The core Zenroom virtual machine exposes two primary functions by which cryptographic operations may be invoked:

  • zenroom_exec which takes as input a script, as well as optional keys and data fields, and when invoked the output of the script is written to stdout.
  • zenroom_exec_tobuf which takes the same basic parameters, but the output is written to a buffer provided by the caller.

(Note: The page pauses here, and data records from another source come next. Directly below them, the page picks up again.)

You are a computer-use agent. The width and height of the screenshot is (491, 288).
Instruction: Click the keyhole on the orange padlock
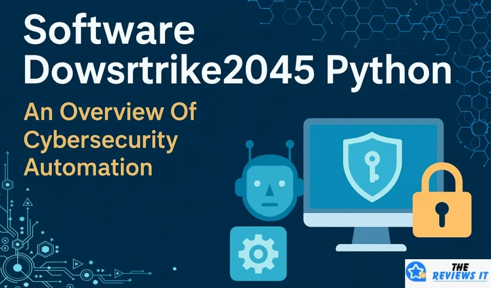pyautogui.click(x=442, y=211)
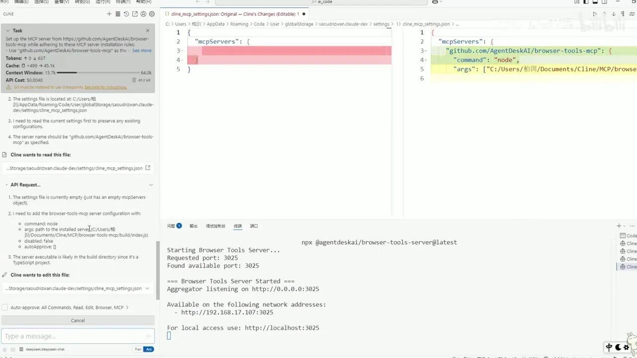637x358 pixels.
Task: Open the Cline MCP servers panel
Action: click(x=118, y=14)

For use in a library, this secondary function is the one that this library attempts to expose, simplified slightly to expose a more idiomatically Pythonic API surface.

Executing a simple script

The library only exposes a single function called execute, which passes its input parameters into the Zenroom VM, so to execute a simple script that does not require any data or keys, the library can be used simply as follows:

from zenroom import zenroom

script = b'print("Hello world!")'

output = zenroom.execute(script)

print(output)

This is a trite example obviously, but we wanted to demonstrate the simplest possible Zencode script execution, that a caller can capture.

Important

Note that the script value that is passed into the execute function must be a byte string. This is also true for any data or keys that are passed into Zenroom.

Executing a script with keys and data

The example below is more involved, and shows how we can execute a script with keys and data that must be fed into Zenroom to enable the script.

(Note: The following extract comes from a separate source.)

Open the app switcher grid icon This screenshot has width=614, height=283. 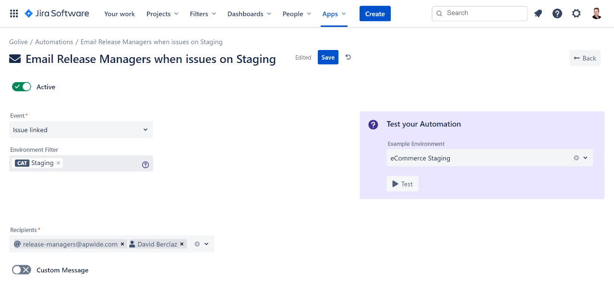14,13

from zenroom import zenroom

script = b"""
-- define data schema
msg = SCHEMA.Record {
   msg = SCHEMA.String
}

-- read and validate the data
data = read_json(DATA, msg)

-- read keys without validating
keys = read_json(KEYS)

-- now import recipient public key
recipient_key = ECDH.new()
recipient_key:public(base64(keys.recipient_public))

-- now import our own private key (we are the data subject)
own = ECDH.new()
own:private(base64(keys.own_private))


-- encrypt the fields
out = {}
out = LAMBDA.map(data,function(k,v)
  header = MSG.pack({key=k, pubkey=own:public()})
  enc = ECDH.encrypt(own,recipient_key,str(v), header)
  oct = MSG.pack( map(enc,base64) )
  return str(oct):base64()
end)

-- print out result
print(JSON.encode(out))
"""

keys = b"""
{
  "own_private": "DYgWghvJuClxvHVCQSAfDpWQmeMQ4zh1/mGoNjM8UX0=",
  "own_public": "BAXRFKfMNSMge11U/cP+mCW2al166qIAY/cETmToEGmqe+4JnMdhmJ1FURvtUU+gA4QiEP+C7QFy/eoH+FDSRbw=",
  "recipient_public": "BCj962CsLq0Ey9Ibe6DEFSak4KqnQ5FhbNMv7MaMr6OzZZsnncUVOTrFK4Ym9WItAEMbpkGIOIjgfPESblAKlbw="
}
"""

data = b'{"msg":"top secret"}'

result = zenroom.execute(script, keys=keys, data=data)

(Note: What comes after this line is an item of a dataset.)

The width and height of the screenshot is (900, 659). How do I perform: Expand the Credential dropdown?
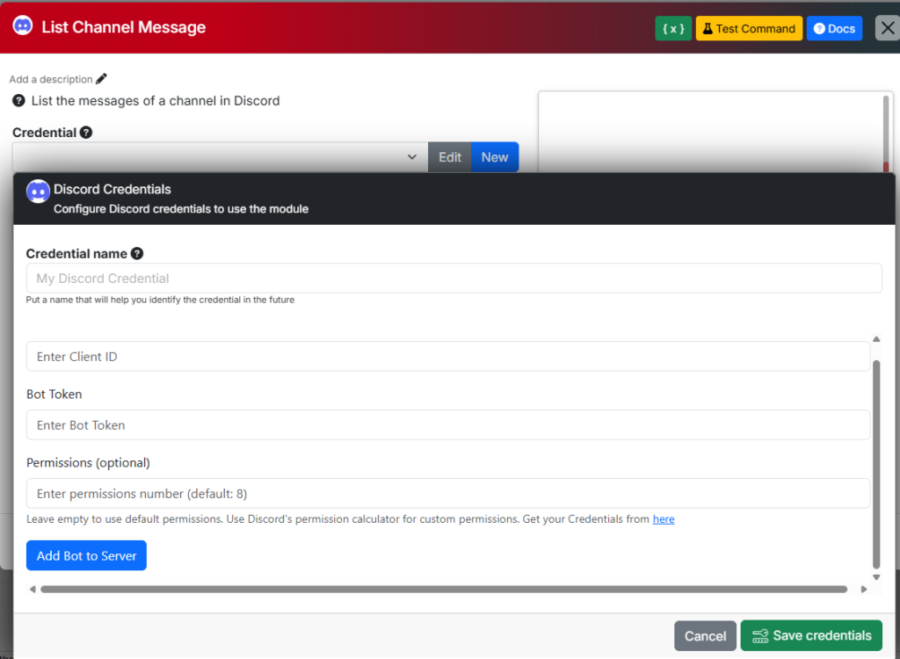coord(220,157)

# Here we'd actually do something with the output
print(result)

Note that the script parameter is the single required parameter, so here I pass it it first as a positional argument; keys and data in contrast are optional, so we choose to pass them as keyword arguments meaning we can label them when calling the function, so reducing the risk of getting the parameters in the wrong order.